►

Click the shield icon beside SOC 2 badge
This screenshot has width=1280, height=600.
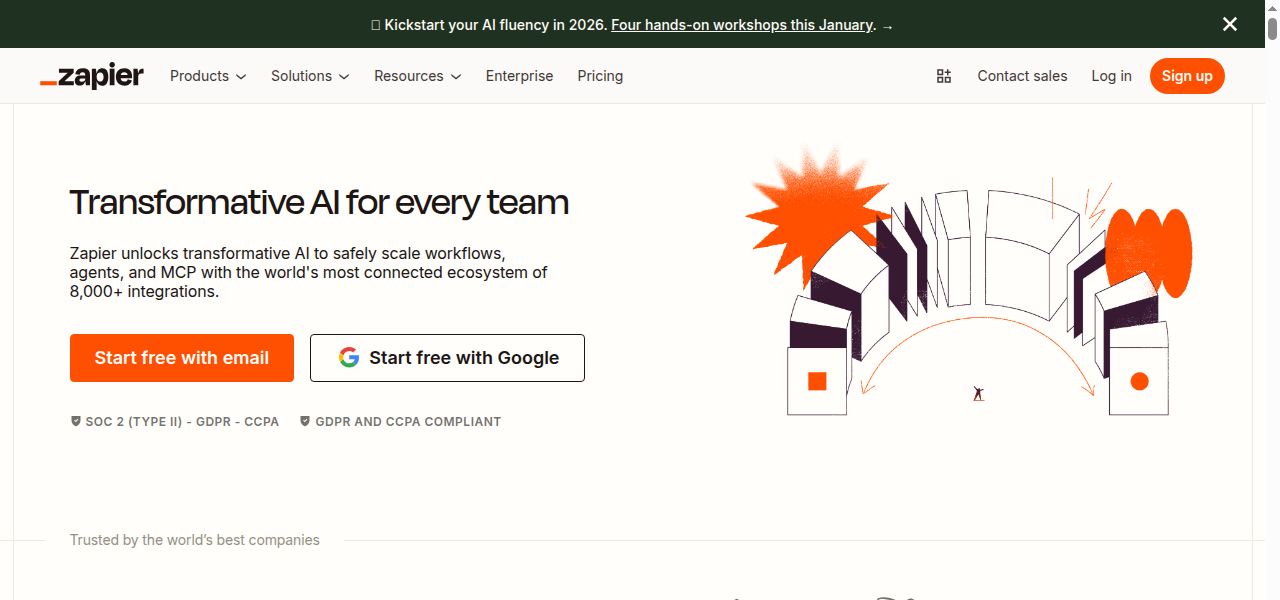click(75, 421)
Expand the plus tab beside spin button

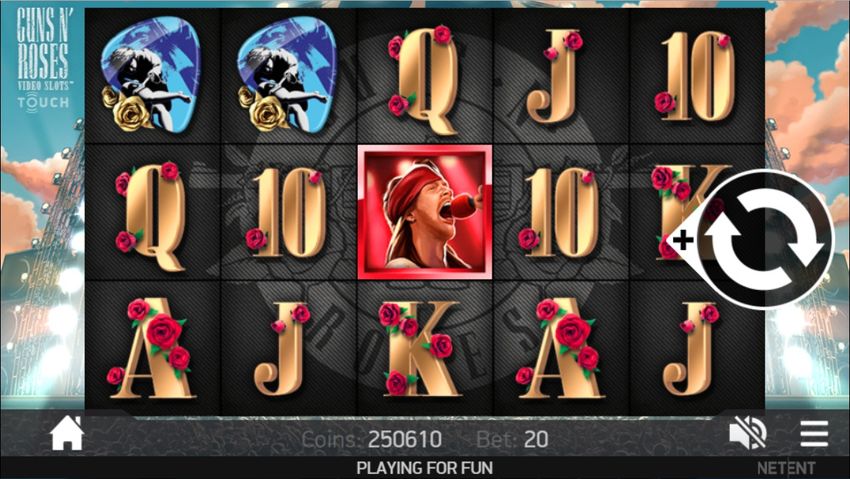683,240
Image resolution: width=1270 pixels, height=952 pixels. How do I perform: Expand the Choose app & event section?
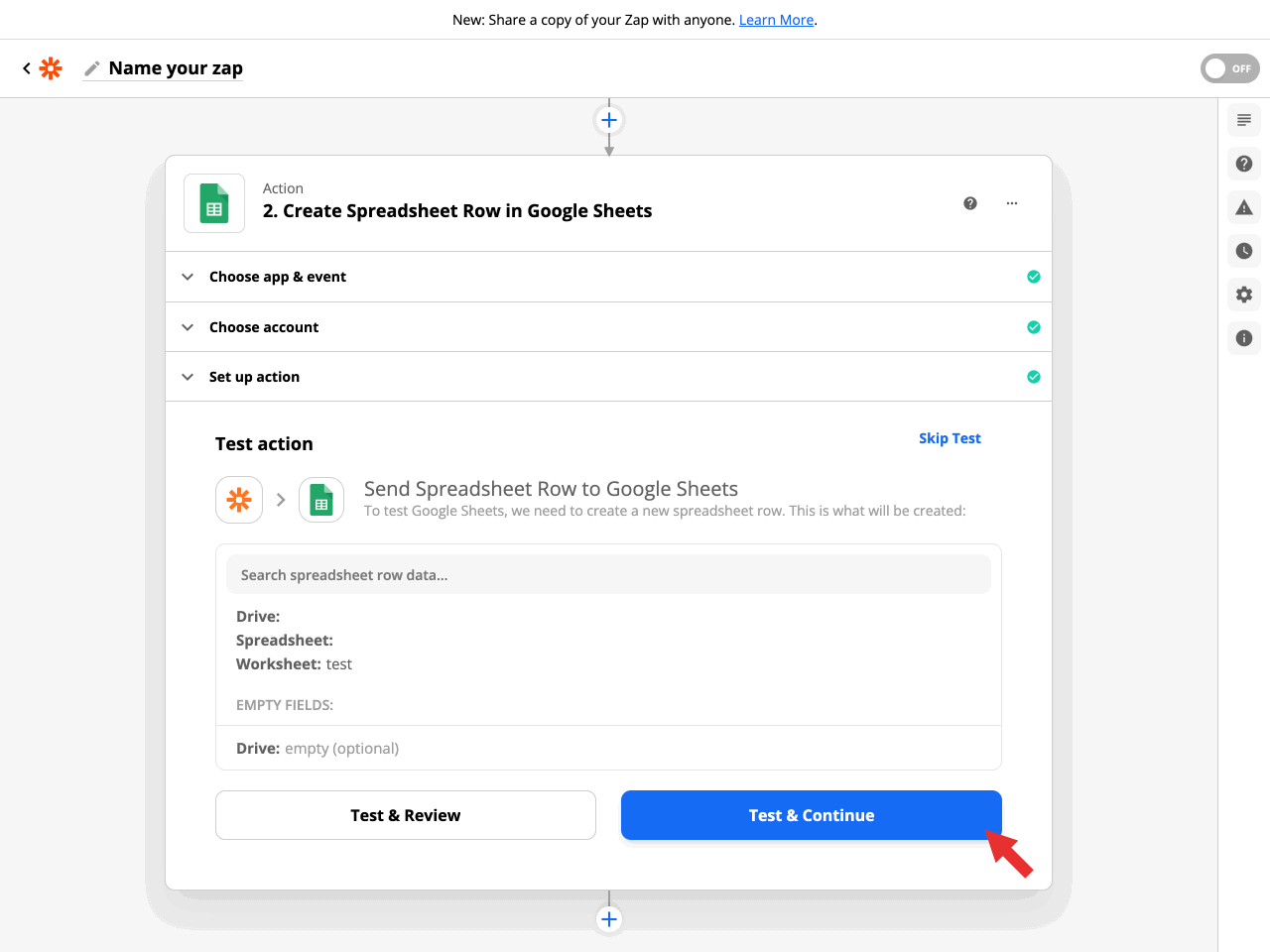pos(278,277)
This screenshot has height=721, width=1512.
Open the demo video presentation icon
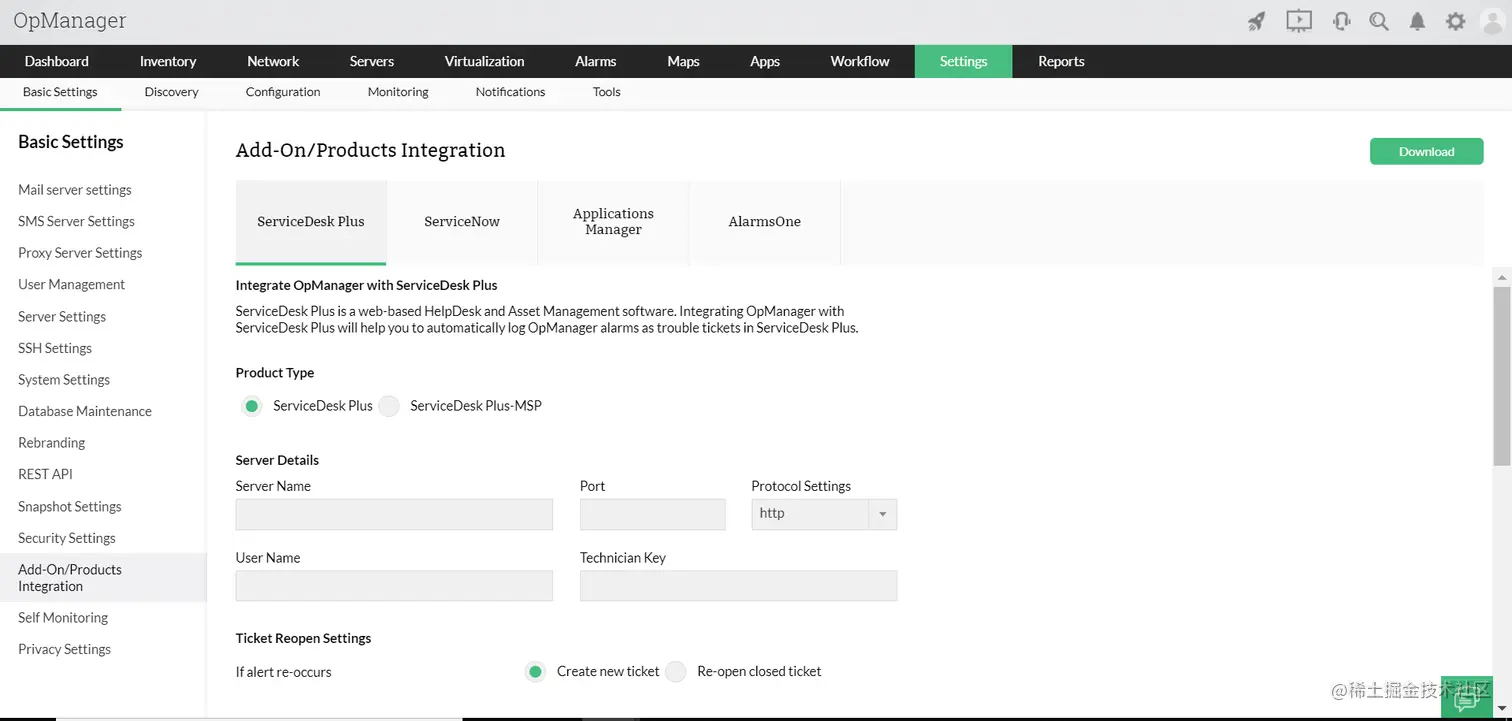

◄

An exact reproduction of the material is needed, without its images.

Click the shield icon beside SOC 2 badge
This screenshot has width=1280, height=600.
click(75, 421)
Expand the plus tab beside spin button

683,240
Image resolution: width=1270 pixels, height=952 pixels. How do I perform: Expand the Choose app & event section?
pos(278,277)
This screenshot has height=721, width=1512.
Open the demo video presentation icon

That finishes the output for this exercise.